The copy must match the data word for word and contain no pictures.

Stored items:
______________________________

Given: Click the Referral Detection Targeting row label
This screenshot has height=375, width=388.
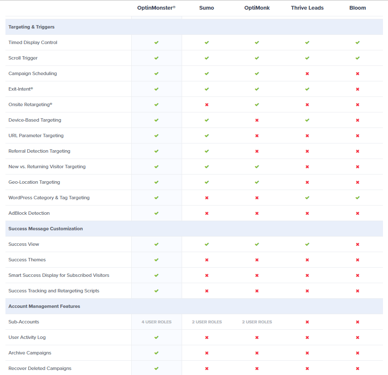Looking at the screenshot, I should (39, 151).
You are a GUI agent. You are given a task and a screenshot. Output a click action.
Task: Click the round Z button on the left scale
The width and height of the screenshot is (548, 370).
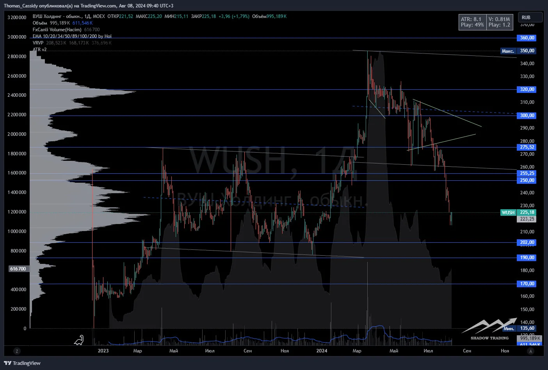pos(17,351)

______________________________

Solution to this exercise:
Given: Click the Referral Detection Targeting row label
This screenshot has height=375, width=388.
Looking at the screenshot, I should (39, 151).
You are a GUI agent. You are given a task and a screenshot. Output a click action.
Task: Click the round Z button on the left scale
The width and height of the screenshot is (548, 370).
pos(17,351)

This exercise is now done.